2

Thanks in advance for any help anyone can provide,

(Preface: I'm already familiar with TypeGuessRows registry tweak (I have it set to 0; XL scans the whole column to determine data type) and IMEX=1 extended properties (I use this by default))

I am starting an ongoing project for a client:

  • Client sent 10 xlsx files, 1 per year.
  • Most, if not all, files have 12 sheets...1 sheet per month.
  • All sheets in all files have the exact same number of column with the exact same column headers in the exact same order.
  • Client most likely will periodically send new data (hopefully in the same format) over the next 3 years.

Looping through multiple XL files, then looping through multiple XL sheets is not a problem. I have done that many times in the past. My SSIS template for XL files is setup that way by default.
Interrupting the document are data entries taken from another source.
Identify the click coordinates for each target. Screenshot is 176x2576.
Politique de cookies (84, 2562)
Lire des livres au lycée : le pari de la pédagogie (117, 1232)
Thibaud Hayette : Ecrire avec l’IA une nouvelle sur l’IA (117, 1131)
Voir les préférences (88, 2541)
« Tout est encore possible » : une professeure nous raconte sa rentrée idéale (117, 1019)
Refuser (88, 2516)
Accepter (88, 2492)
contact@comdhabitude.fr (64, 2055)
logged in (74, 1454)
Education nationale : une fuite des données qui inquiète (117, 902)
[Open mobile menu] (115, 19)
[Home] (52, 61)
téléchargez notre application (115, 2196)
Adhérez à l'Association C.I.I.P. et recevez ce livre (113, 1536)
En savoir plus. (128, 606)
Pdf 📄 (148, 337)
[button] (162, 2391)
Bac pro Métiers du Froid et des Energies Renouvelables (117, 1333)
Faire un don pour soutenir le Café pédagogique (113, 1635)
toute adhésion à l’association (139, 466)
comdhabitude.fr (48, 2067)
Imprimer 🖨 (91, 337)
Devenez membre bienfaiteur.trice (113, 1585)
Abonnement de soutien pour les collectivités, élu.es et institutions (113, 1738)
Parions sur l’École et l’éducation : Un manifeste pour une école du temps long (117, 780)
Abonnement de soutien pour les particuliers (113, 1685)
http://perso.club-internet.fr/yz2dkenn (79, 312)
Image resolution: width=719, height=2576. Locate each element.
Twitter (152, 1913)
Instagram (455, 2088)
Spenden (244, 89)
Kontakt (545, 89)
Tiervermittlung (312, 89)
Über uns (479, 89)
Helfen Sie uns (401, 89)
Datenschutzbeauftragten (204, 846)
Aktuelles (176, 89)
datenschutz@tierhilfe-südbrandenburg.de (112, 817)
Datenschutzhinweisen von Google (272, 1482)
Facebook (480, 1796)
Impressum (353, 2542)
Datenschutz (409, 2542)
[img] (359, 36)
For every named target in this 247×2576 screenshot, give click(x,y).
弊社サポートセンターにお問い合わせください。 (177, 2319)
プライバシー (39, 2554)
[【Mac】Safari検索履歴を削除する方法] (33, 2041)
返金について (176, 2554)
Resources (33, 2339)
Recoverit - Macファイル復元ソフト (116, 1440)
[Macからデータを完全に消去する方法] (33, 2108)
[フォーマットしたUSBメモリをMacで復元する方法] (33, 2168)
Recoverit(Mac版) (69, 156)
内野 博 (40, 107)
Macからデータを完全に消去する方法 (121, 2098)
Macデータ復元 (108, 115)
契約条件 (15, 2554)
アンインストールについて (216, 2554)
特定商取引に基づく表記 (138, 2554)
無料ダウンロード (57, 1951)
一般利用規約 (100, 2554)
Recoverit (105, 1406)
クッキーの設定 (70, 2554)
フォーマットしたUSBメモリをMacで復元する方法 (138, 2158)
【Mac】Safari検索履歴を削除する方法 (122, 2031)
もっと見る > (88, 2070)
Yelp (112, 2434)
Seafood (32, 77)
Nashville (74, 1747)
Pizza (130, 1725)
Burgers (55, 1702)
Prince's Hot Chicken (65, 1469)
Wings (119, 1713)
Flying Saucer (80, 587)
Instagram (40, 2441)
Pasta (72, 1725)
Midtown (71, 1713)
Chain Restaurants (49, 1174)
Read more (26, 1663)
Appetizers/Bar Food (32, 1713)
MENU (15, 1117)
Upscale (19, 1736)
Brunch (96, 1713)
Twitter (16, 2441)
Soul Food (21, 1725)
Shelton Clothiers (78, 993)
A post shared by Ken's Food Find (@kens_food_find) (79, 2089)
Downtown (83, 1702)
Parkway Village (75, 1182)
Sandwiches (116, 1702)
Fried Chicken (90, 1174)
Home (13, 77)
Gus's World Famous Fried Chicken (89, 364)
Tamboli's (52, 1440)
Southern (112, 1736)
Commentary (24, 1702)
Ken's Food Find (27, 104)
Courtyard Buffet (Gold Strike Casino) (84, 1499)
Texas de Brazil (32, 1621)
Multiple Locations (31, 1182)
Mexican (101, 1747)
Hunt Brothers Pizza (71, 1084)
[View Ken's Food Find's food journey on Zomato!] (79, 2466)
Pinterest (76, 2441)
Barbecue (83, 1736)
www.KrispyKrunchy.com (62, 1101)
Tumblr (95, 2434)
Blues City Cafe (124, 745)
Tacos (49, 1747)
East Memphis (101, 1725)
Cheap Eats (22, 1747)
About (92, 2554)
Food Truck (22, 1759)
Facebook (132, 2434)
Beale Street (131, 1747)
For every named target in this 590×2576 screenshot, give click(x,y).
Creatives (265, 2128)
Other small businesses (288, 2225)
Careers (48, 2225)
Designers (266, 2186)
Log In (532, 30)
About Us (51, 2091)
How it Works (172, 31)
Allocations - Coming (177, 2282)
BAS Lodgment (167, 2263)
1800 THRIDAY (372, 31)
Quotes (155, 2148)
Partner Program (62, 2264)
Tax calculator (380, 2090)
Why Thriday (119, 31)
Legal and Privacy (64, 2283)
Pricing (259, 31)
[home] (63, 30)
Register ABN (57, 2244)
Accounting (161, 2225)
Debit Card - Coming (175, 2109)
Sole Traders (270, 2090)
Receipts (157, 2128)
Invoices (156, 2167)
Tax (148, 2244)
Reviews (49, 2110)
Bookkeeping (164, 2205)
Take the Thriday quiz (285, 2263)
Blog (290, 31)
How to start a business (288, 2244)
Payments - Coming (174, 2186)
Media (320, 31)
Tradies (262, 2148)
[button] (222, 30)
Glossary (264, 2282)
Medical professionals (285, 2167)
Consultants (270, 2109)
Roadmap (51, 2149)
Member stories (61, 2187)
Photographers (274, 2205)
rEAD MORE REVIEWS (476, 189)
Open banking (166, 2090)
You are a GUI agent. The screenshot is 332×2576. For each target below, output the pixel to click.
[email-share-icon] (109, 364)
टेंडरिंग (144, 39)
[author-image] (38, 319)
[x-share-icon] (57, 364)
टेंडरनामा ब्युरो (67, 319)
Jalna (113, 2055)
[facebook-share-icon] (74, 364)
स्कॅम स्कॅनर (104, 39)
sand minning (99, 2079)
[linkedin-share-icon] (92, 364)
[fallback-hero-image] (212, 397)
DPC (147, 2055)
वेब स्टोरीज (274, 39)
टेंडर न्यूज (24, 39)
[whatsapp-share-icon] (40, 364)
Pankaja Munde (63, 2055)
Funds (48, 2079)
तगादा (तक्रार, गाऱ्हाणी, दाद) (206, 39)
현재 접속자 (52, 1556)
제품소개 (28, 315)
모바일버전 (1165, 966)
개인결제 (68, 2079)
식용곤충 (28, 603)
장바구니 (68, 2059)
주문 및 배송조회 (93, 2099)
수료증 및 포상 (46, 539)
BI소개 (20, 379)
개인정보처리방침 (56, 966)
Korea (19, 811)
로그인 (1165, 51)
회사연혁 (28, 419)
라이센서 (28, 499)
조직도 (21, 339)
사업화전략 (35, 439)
The issue I am having is when the data types for the columns can change from sheet to sheet. For example, on most sheets a date column:

  • No NULL/blank dates
  • All dates formatted as m/d/yyyy
  • XL/SSIS assigns date [DT_DATE] data type

...but, on some sheets within the same file, the same date column...

  • No NULL/blank dates
  • Most dates formatted as m/d/yyyy
  • Some dates formatted as general/number (Nov 15, 2002 = 37575)
  • XL/SSIS assigns Unicode string [DT_WSTR] data type

If I am not mistaken, when I run the SSIS package, it will throw an error when the data types change.

Is it possible force the data type of incoming columns (Advanced Editor for OLE DB Source > Input and Output Properties sheet > Inputs and outputs pane > OLE DB Source Output > External Columns) to unicode so the package won't error when XL/SSIS wants to change the data type? This would accommodate all current files and any future ones in case the same inconsistent formatting shows up.

Or am I forced to either:

  • Change all general/number formatted dates to a date format so I can import with one SSIS package
  • Separate all consistently formatted and inconsistently formatted sheets into 2 separate groups to be imported with 2 different SSIS packages

Once again, Thanks for any help anyone can provide,

CTB

1 Answers1

1

It appears switching from one data type to another won't throw an error, just a warning...at least from [DT_DATE] to [DT_WSTR] and back.

I was not able to force the data type of the incoming column of the OLE DB Source, but I was able to set the outgoing column data type to [DT_WSTR] (Advanced Editor for OLE DB Source > Input and Output Properties sheet > Inputs and outputs pane > OLE DB Source Output > Output Columns). That way, all dates in that column were seen as unicode text in the data flow, regardless of its source.

That seemed to do the trick. I needed only one import package to import both types of sheets/files.

I hope this helps someone else in the future...